From the data below, set down exactly the lines between the one holding "Геленджик (488, 1845)" and the one holding "Morgenn (42, 1048)", inclusive, and no others.

Extracted information START

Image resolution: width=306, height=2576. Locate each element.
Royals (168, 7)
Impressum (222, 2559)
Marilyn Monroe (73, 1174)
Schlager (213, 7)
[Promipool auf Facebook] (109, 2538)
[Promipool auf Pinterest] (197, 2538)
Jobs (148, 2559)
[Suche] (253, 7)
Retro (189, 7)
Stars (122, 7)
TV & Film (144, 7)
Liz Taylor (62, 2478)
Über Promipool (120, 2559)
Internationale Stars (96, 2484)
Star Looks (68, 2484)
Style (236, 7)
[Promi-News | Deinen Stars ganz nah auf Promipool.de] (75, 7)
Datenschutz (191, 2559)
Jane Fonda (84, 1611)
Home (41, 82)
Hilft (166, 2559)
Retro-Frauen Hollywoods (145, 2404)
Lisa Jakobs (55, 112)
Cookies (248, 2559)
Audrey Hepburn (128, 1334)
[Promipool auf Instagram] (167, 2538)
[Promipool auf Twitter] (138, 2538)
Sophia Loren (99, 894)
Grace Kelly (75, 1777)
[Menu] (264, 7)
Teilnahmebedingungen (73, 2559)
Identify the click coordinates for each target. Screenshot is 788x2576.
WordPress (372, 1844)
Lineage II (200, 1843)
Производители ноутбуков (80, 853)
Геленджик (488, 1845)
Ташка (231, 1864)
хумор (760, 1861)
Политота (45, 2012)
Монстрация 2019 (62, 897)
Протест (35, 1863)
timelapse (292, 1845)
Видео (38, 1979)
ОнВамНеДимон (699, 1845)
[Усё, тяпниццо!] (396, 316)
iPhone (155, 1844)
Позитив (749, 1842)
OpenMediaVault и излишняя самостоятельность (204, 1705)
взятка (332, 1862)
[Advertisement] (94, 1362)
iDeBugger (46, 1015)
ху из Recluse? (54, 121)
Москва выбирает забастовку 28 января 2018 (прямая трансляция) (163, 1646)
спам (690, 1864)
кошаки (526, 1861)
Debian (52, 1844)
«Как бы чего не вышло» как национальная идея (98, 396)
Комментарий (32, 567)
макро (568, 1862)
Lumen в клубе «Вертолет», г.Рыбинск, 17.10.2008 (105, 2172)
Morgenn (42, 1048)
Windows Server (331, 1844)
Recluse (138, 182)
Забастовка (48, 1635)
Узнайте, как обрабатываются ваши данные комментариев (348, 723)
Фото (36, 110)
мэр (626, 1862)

Extracted information END

Answer to this exercise:
Геленджик (488, 1845)
Ташка (231, 1864)
хумор (760, 1861)
Политота (45, 2012)
Монстрация 2019 (62, 897)
Протест (35, 1863)
timelapse (292, 1845)
Видео (38, 1979)
ОнВамНеДимон (699, 1845)
[Усё, тяпниццо!] (396, 316)
iPhone (155, 1844)
Позитив (749, 1842)
OpenMediaVault и излишняя самостоятельность (204, 1705)
взятка (332, 1862)
[Advertisement] (94, 1362)
iDeBugger (46, 1015)
ху из Recluse? (54, 121)
Москва выбирает забастовку 28 января 2018 (прямая трансляция) (163, 1646)
спам (690, 1864)
кошаки (526, 1861)
Debian (52, 1844)
«Как бы чего не вышло» как национальная идея (98, 396)
Комментарий (32, 567)
макро (568, 1862)
Lumen в клубе «Вертолет», г.Рыбинск, 17.10.2008 (105, 2172)
Morgenn (42, 1048)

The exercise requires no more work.